Colorado House bill aims to make sure parolee risk assessment records are open to the public

By Jeffrey A. Roberts
CFOIC Executive Director

A bipartisan bill in the Colorado legislature is aimed at making sure the public regains access to records used by 9NEWS to show errors in the way the state screens the risk levels of parolees.

The Colorado Department of Corrections stopped providing the risk-assessment documents to the news organization in January, not long after Gov. Jared Polis credited 9NEWS for exposing the systemic problem and saying, “It needs to be fixed with great urgency.”

parole bill

The agency cited “copyright protections” as the reason, even though the creator of the assessment tool, the University of Cincinnati Corrections Institute, posts online a blank copy of what’s known as the Ohio Risk Assessment System.

“Because this error was discovered by a reporter and it was confirmed by legislators, all using the criminal justice open records act, it would seem mind-boggling to now close off that ability,” said Rep. Matt Soper, a Delta Republican, during a House Judiciary Committee hearing last week. “It was non-government actors who first discovered that the government had a problem, and we should encourage that in the future.”

Soper and Rep. Cecelia Espenoza, D-Denver, are the sponsors of House Bill 26-1315, which as amended by the committee declares: “It is the general assembly’s intent to keep these records open to the public to hold governmental actors accountable.” The measure includes risk assessments in the definition of “criminal justice records” in the Colorado Criminal Justice Records Act (CCJRA).

During 2025, 9NEWS investigative reporter Chris Vanderveen requested and received dozens of risk assessments and risk scores from DOC. He uncovered widespread mistakes on the assessment records of parolees, including some later accused of or convicted of high-profile and violent crimes.

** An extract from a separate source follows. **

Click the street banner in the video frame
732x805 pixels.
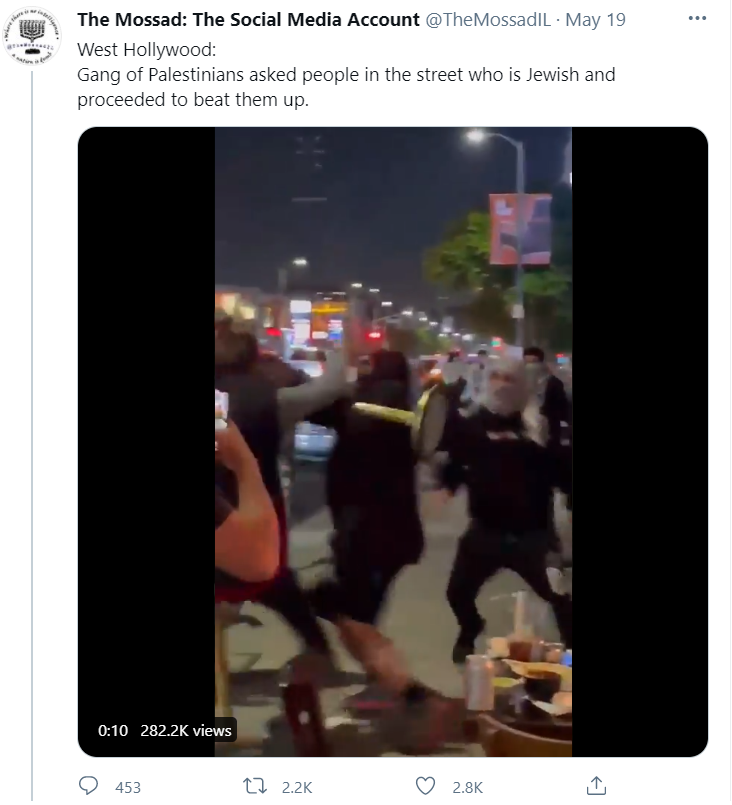coord(521,229)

When DOC reviewed the assessments of about 8,000 parolees, nearly 98% contained errors.

“In some instances, the errors identified by 9NEWS left parolees free to reoffend with little to no oversight in the weeks and months prior to the crimes,” says a Dec. 18 story by Vanderveen and photojournalist Chris Hansen. “One of those parolees, Ricky Lee Roybal-Smith, is now linked to three murders over the course of a roughly 26-hour span over the summer.”

Soper said neither the right nor the left “want to see errors in risk assessments. We want to be able to appropriately supervise people, but we also want to make sure that if someone is in a place where we can get them released — knowing that our prisons are at capacity — we should be able to have confidence in our risk assessments, to be able to know that our DOC is going to be able to make those releases possible.”

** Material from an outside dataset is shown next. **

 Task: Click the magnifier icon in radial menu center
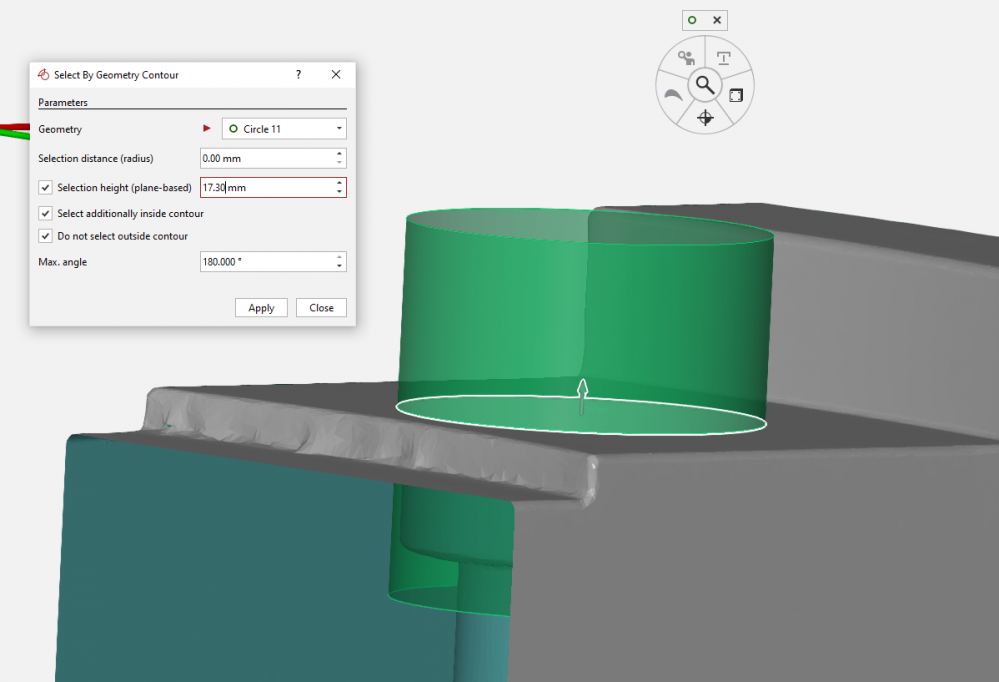pyautogui.click(x=705, y=85)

James Karbach, director of legislative policy and external communications for the Office of the State Public Defender, said it’s not just legislators and journalists who are interested in knowing whether risk assessments are flawed. The public defender’s clients “need to figure out if they’re making clemency applications or parole applications or special needs parole applications, if it’s being calculated correctly,” he told lawmakers. “And if it’s not, they have an interest in visibility to get that corrected because they shouldn’t stay in prison on a wrongful risk calculation any more than people should get out of prison because of a wrongful one.”

Under the bill, DOC will be required each January to report to legislators data that includes “the total number of risk assessments that contained inaccurate or inconsistent information that resulted in an inaccurate supervision level.”

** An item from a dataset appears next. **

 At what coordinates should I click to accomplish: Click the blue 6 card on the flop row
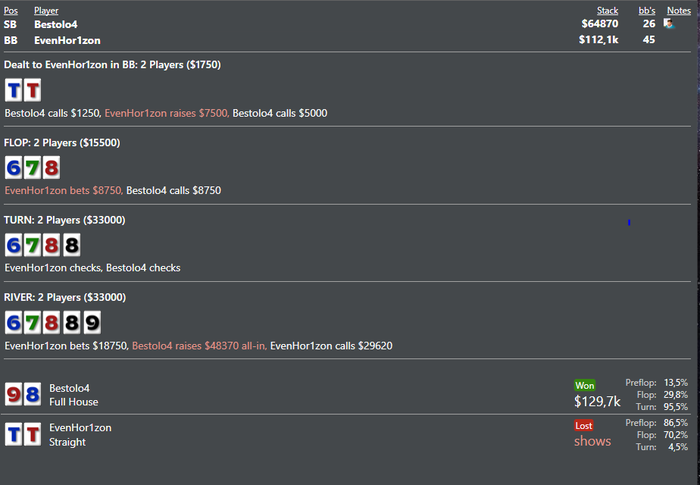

The Colorado Freedom of Information Coalition worked to remove a proposed provision in HB 26-1315 that would have required a journalist or any other person interested in reviewing assessments to sign a nondisclosure agreement prohibiting them from publishing any information from the records.

CFOIC urged the committee make risk assessments “records of official action” under the CCJRA, ensuring their unrestricted release to the public. Criminal justice records that are not records of official action potentially could be withheld if an agency determines that disclosure would be “contrary to the public interest.”

The committee voted 11-0 to send HB 26-1315 to the House Appropriations Committee.